WHAT YOU WILL DO
Output, exactly and in full, the entries that appear below.

Stored records
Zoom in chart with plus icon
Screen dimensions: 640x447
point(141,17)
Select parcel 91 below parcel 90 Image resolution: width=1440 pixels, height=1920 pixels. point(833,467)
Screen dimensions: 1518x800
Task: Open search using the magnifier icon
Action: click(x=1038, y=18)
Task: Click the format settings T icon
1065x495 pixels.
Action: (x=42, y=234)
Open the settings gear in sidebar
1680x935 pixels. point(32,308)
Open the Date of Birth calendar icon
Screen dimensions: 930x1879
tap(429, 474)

TASK ANSWER
Zoom in chart with plus icon
Screen dimensions: 640x447
point(141,17)
Select parcel 91 below parcel 90 Image resolution: width=1440 pixels, height=1920 pixels. point(833,467)
Screen dimensions: 1518x800
Task: Open search using the magnifier icon
Action: click(x=1038, y=18)
Task: Click the format settings T icon
1065x495 pixels.
Action: (x=42, y=234)
Open the settings gear in sidebar
1680x935 pixels. point(32,308)
Open the Date of Birth calendar icon
Screen dimensions: 930x1879
tap(429, 474)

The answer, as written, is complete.